Traffic police records from January to September this year have shown 1,422 people have been killed in Boda boda crashes. Of these, 1021 were Boda boda riders while 401 were passengers.
The toll translated to 16 people being killed every three days, or statistically, 5.3 people per day.
Farida Nampiima, the traffic police spokesperson, said most of the victims did not have crash helmets and would hit their heads on the tarmac. She added that the deceased riders were majorly reckless on the roads, especially when crossing junctions.
The statistics mean that 158 Boda boda riders and passengers died every month translating to five riders dying daily. These figures are so far equl to last year’s entire boda boda death toll over twelve months.
Last year, 1,390 Bodaboda riders and 512 passengers died in road crashes totaling 1902. This number divided by the twelve months of a year meant 158 deaths every month and five daily demises.
Although the big number of Boda boda deaths for last year was loosely attributed to the lockdown and restricted movement meaning that riders were speeding because roads had fewer vehicles, traffic police is yet to find the befitting explanation for this year’s fatalities so far recorded.

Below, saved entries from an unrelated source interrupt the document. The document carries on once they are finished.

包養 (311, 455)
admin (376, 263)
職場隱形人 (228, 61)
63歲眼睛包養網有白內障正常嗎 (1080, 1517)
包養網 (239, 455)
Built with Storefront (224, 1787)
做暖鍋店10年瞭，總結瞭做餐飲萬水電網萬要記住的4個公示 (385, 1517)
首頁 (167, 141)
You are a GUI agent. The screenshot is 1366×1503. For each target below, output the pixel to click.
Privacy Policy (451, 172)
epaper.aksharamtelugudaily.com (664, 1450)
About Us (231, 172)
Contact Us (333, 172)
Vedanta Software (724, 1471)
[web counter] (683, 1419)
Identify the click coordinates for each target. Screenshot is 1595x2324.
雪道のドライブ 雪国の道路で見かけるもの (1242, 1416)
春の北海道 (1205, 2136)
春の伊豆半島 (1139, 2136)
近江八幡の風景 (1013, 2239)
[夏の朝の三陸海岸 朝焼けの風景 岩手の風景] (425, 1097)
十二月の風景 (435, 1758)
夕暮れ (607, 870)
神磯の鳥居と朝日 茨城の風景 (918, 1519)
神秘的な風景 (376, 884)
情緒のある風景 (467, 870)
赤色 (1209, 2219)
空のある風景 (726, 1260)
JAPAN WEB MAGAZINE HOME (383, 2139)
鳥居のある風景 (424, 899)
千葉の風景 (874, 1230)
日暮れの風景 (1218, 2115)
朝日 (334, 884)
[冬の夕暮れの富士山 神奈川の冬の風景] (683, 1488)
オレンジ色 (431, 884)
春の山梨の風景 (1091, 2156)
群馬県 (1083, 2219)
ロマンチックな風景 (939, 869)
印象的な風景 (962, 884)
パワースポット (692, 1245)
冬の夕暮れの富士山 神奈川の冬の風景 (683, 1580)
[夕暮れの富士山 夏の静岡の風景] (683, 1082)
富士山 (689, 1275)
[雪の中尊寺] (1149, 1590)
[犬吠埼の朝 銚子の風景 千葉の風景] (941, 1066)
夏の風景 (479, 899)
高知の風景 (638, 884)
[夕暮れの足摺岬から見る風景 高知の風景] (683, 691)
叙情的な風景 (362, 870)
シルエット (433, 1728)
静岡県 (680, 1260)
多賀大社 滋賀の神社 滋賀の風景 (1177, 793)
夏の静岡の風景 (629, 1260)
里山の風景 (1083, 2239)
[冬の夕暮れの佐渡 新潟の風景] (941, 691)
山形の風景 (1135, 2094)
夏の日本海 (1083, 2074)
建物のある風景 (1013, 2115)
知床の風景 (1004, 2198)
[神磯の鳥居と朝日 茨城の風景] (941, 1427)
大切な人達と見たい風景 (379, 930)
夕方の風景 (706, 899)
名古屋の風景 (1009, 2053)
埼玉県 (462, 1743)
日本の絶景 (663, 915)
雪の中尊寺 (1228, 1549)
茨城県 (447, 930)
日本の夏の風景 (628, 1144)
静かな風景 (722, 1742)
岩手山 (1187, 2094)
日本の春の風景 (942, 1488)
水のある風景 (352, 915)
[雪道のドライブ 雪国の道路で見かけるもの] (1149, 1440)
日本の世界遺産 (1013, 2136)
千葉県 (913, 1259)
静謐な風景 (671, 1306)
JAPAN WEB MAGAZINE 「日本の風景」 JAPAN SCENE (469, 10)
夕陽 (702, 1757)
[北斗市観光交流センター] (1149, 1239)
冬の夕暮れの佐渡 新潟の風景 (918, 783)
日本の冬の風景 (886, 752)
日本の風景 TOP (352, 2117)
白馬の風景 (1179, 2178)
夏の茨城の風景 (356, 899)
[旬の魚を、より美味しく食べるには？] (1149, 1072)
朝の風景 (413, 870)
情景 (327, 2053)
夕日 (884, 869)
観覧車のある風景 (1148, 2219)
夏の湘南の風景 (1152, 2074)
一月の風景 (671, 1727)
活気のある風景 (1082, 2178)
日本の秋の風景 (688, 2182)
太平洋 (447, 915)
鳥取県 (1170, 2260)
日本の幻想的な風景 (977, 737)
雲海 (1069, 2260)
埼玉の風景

A report released by Safe Way Right Way (SRWR) on behalf of Road Safety Coalition Uganda (ROSACU) last month showed lack of crash helmets was a major contributor to road crash deaths involving motorcycles. The study explained that over 69 percent of riders who owned helmets; bought them along the motorcycles.
In order to protect motorcycle passengers, ROSACU members recommended that the ministry of transport draft a policy that would compel motorcycle dealers to sell them with two crash helmets. ROSACU’s recommendation on selling motorcycles with at least two crash helmets was based on the findings that only 5 percent of passengers on motorcycles have crash helmets and that gap can be minimized by having such a policy.
But Nampiima explains that they have intensified operations on Boda boda riders without crash helmets for themselves and their passengers. She said riders and their passengers must at all times wear crash helmets.
Traffic police operations on Boda boda riders not wearing crash helmets and reflector jackets have led to the impounding of 12,217 motorcycles, though 10,167 have already been handed back to owners after paying the Express penalty tickets.
Rogers Nsereko Kauma, the Kampala metropolitan traffic police commander and Nampiima based on the video often captured by Closed Circuit Television -CCTV cameras to say many of these crashes could have been avoided if riders just make it a routine to reduce speed when crossing junctions and avoid riding on the wrong sides of the roads.
Pedestrians have been urged to always cross at designated cross points and walk on sides where they face oncoming traffic.
Kauma and Nampiima say many pedestrians are fond of crossing roads while on phones and with earphones or headphones on their ears.